3巻<花咲く乙女たちのかげにⅠ>p186-216.
今日はちょっと寝不足だったので、あまり読み込めていないかもしれません。
スワンの変貌は色々説明されているけれど、よく分からない部分もあります。
2巻までスワンは慎み深く洗練された社交性の持ち主として描かれていたように思いますが、今のスワンは、交流する相手の選び方も、その相手を話題にするやり方も、一言で言うと、一気にくだらなくなったような感じがあります。
色々な言葉でそれが説明されていますが、要はオデットの経歴から夫妻としては社交界からシャットアウトされてしまい(スワン個人としてはまだ交流がある様子)、余裕がなくなったということでしょうか。
どの世界でも一流の人より二流くらいの人の方がマウントをとりたがるようなところはあると思いますが、置かれた立場が変わったとしても、同じジャンルのことについてここまで変わるかなあと思います…。
オデットがコタール夫人と付き合って何のメリットがあるのかという所については、主人公の父親が理解に苦しむ一方で、母親は同じ女性だからか鋭く理解していますよね。
要は、かつての交際仲間に今の自分の華やかな交友関係を触れまわってもらうことで、自分が羨望のまなざしを浴びることに繋げたいみたいな期待があるんですよね。
今ならSNSがあるからわざわざ人を介する必要もないのかもしれません。でも、逆に「映えるものじゃなきゃ自慢にならないから価値が半減する」くらいに思う気持ちと似ているような気もします。
ここでドレフュス事件のことが触れられていますが、後でもっと出てくるようですね。
もう少し歴史や時代背景というか、当時のパリの文化や雰囲気を深く理解していたら、もっと見えてくるものもあるのかなぁと思うのですが…(正直、オデットが社交上とんでもなく非常識なことを口走るという箇所も、註がないと理解が難しかったです)。
この小説の中では、恋愛ってこういうものみたいなことが多々書かれていますが、どれも深みがあって面白いなと思います。
今回は、スワンが知性に関してもお粗末なオデットの話を感心してうっとり聴く一方、オデットはスワンが深遠なことを話しても関心を示さず時には厳しく反論するという箇所で、エリートが俗悪な相手に隷属するのが多くの夫婦の掟と結論づけられていました。
スワン夫妻とは男女逆の場合もあるようですが、確かに、そういうカップルってありがちなのかもしれませんね。

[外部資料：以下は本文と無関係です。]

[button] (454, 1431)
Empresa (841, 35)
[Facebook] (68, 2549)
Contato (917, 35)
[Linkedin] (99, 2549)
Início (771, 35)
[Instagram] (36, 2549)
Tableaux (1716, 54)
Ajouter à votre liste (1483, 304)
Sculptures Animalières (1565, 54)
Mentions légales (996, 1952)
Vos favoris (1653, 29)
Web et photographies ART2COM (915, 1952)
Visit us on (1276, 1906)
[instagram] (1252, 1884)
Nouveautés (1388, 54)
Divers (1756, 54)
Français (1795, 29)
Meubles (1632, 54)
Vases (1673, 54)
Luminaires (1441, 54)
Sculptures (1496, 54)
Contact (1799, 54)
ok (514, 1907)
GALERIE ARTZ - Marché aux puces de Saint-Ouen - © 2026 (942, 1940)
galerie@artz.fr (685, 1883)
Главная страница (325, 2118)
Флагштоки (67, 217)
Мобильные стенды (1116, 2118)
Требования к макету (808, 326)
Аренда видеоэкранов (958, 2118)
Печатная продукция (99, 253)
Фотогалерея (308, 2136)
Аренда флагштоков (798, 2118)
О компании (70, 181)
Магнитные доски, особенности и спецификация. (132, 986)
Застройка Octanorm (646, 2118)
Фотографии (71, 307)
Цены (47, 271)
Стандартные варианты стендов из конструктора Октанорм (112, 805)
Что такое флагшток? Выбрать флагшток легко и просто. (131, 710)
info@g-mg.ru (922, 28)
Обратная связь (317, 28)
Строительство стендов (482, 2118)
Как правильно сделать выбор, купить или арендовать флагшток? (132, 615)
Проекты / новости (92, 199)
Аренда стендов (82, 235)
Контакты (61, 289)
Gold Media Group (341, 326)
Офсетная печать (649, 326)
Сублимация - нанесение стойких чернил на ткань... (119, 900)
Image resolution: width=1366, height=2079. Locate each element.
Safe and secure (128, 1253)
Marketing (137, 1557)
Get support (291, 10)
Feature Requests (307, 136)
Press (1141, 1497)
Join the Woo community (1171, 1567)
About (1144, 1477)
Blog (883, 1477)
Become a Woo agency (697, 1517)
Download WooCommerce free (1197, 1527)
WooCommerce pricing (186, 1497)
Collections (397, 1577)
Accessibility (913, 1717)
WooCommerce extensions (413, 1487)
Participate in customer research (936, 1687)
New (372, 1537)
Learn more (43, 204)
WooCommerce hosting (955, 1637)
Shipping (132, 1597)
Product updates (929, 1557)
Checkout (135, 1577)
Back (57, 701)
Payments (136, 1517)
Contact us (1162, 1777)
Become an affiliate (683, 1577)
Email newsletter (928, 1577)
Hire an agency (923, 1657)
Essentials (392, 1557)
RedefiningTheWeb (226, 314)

それから、スワンは自分が訪ねてオデットが出てくれなかった際、オデットがフォルシュヴィルと寝ていたのかについて、嫉妬を感じなくなった後も知ろうとはしていたようです。
このあたりの複雑な心は、結構理解するのが難しいです。こんな修羅場みたいなこと経験したことないので(笑)
スワンに関しては、ひときわ厚みのある記述がなされているなあと感じます。